**Passage to read:**
-- Opening Marker --

Firefox ranks fourth in Europe behind Chrome, Safari, and Edge, and ahead of Samsung Internet and Opera, per XtendedView. American Firefox users spend about 6 hours a day browsing, with Russian users close behind at 5.5 hours, based on Enterprise Apps Today data.
How Does Firefox Compare to Chrome, Safari, and Edge?
Chrome controls 65.1% of the global all-device market in Q1 2026, down 1.9 points year on year, per Digital Applied citing StatCounter. Safari holds 17.04% with about 1.04 billion users, and Edge holds 5.53% with roughly 338 million users, per Backlinko.

-- Closing Marker --

**Saved data entries:**
-- Opening Marker --

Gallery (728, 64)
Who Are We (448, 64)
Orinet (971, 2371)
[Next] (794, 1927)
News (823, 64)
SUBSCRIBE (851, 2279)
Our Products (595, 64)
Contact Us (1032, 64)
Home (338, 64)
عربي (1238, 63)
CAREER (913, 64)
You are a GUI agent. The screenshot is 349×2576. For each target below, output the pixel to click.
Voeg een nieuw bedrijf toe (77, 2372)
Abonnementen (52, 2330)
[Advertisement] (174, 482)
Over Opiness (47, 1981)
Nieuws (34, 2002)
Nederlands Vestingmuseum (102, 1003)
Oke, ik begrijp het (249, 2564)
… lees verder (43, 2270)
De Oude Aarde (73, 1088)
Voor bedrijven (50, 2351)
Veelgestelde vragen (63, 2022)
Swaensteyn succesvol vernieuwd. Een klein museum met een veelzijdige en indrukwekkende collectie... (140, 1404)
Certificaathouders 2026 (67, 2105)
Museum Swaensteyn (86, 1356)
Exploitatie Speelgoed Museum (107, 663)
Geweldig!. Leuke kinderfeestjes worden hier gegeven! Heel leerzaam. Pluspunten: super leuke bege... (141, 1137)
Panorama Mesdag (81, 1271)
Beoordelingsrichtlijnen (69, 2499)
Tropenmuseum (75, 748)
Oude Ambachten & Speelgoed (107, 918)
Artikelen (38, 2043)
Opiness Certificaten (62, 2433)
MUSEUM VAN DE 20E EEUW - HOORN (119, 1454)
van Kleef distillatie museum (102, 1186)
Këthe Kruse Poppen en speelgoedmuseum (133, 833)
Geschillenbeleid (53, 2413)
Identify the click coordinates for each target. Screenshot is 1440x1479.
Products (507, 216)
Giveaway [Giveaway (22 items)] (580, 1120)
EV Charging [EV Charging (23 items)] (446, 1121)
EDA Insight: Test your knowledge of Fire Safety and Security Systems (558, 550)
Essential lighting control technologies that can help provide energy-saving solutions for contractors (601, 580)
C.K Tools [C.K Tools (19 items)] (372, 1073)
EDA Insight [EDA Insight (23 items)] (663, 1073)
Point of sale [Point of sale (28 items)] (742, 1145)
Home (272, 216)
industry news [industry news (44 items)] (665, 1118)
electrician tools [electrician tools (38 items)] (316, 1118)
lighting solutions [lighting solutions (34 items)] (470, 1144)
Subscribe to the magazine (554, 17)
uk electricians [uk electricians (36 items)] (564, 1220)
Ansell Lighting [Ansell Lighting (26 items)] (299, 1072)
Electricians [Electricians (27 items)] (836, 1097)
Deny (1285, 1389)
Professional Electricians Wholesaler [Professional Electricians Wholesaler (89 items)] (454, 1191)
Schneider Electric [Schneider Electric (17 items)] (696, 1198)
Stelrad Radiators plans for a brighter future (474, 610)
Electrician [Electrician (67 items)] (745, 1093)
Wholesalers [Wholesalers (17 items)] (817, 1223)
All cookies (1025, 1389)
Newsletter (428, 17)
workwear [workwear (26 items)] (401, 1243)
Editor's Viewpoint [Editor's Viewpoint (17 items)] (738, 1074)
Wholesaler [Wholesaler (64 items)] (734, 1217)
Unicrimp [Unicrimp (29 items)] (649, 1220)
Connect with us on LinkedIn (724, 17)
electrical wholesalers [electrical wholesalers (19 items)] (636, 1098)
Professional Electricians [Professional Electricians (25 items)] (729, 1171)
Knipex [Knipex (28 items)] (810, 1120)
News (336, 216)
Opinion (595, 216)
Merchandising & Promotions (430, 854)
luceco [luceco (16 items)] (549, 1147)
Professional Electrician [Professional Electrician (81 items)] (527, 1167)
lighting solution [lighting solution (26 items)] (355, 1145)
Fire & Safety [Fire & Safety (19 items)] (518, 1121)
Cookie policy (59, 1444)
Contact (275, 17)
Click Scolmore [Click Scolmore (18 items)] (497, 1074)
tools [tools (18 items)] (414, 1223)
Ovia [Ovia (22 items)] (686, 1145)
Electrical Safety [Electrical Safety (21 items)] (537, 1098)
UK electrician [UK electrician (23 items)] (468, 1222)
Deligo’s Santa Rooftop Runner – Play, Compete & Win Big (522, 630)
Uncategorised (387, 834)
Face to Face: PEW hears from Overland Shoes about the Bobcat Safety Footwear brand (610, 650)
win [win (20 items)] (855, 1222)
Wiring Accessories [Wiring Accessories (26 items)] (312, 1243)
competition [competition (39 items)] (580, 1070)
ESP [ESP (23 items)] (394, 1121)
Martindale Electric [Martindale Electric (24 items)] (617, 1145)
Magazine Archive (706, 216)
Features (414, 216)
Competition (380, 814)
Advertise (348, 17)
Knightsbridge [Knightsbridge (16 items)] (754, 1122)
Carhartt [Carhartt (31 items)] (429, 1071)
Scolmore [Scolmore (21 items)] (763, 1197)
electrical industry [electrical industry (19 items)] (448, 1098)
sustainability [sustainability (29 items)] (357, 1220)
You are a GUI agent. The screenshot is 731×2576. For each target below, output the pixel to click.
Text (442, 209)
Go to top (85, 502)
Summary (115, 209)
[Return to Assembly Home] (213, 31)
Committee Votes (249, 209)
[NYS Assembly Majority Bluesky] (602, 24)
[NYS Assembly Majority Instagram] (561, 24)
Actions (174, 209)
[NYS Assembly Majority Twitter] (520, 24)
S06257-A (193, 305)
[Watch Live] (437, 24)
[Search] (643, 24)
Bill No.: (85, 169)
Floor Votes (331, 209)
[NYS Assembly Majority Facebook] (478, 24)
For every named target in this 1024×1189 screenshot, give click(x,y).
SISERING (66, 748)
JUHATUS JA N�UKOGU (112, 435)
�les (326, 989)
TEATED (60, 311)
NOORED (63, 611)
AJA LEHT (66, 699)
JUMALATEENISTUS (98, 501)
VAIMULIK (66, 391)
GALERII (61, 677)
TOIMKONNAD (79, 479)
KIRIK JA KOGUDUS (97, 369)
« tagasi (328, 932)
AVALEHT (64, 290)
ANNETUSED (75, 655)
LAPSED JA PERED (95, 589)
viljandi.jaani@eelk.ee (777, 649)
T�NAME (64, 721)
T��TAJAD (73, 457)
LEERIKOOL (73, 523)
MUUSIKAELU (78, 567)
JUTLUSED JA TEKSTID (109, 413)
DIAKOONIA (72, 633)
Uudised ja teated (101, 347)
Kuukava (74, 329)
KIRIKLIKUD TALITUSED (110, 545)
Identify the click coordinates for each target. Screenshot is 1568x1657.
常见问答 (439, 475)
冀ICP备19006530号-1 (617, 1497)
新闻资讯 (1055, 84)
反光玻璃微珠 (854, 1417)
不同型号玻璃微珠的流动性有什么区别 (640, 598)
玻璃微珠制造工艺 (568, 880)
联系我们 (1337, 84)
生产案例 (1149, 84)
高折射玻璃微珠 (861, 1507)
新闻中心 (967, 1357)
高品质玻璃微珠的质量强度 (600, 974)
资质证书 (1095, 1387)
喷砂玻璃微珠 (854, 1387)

-- Closing Marker --

**Task instructions:**
In the passage on browser market share, how many hours a day do American Firefox users spend browsing?

**Completed task:**
About 6 hours a day.